Methods and Findings
We collected and harmonized data on mortality from four alcohol-related causes (alcoholic psychosis, dependence, and abuse; alcoholic cardiomyopathy; alcoholic liver cirrhosis; and accidental poisoning by alcohol) by age, sex, education level, and occupational class in 20 European populations from 17 different countries, both for a recent period and for previous points in time, using data from mortality registers. Mortality was age-standardized using the European Standard Population, and measures for both relative and absolute inequality between low and high socioeconomic groups (as measured by educational level and occupational class) were calculated.

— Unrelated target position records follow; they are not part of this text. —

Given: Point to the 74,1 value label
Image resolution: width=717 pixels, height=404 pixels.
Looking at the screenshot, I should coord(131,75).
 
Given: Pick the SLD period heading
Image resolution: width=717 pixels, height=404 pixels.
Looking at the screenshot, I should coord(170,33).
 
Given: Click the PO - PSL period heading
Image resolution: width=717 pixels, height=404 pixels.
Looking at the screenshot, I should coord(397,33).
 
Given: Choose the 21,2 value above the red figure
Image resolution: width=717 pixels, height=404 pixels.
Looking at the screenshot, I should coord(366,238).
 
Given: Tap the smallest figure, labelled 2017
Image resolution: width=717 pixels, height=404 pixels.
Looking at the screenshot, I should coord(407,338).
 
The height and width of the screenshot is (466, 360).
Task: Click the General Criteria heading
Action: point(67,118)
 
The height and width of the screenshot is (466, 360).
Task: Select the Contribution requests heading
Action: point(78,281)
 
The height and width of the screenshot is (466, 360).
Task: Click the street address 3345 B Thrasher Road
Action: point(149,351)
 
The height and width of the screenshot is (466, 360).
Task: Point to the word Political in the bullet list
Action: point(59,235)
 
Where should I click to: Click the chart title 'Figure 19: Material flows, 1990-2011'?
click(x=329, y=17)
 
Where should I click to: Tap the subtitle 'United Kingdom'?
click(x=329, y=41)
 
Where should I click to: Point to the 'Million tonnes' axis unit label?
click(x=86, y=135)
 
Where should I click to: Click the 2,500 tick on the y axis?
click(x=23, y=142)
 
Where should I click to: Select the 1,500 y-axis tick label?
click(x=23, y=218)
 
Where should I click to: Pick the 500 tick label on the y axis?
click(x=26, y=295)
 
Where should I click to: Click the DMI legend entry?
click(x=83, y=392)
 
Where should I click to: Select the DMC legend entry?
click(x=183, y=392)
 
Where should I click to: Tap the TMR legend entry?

Rates of alcohol-related mortality are higher in lower educational and occupational groups in all countries. Both relative and absolute inequalities are largest in Eastern Europe, and Finland and Denmark also have very large absolute inequalities in alcohol-related mortality. For example, for educational inequality among Finnish men, the relative index of inequality is 3.6 (95% CI 3.3–4.0) and the slope index of inequality is 112.5 (95% CI 106.2–118.8) deaths per 100,000 person-years. Over time, the relative inequality in alcohol-related mortality has increased in many countries, but the main change is a strong rise of absolute inequality in several countries in Eastern Europe (Hungary, Lithuania, Estonia) and Northern Europe (Finland, Denmark) because of a rapid rise in alcohol-related mortality in lower socioeconomic groups. In some of these countries, alcohol-related causes now account for 10% or more of the socioeconomic inequality in total mortality.
Because our study relies on routinely collected underlying causes of death, it is likely that our results underestimate the true extent of the problem.
Alcohol-related conditions play an important role in generating inequalities in total mortality in many European countries. Countering increases in alcohol-related mortality in lower socioeconomic groups is essential for reducing inequalities in mortality. Studies of why such increases have not occurred in countries like France, Switzerland, Spain, and Italy can help in developing evidence-based policies in other European countries.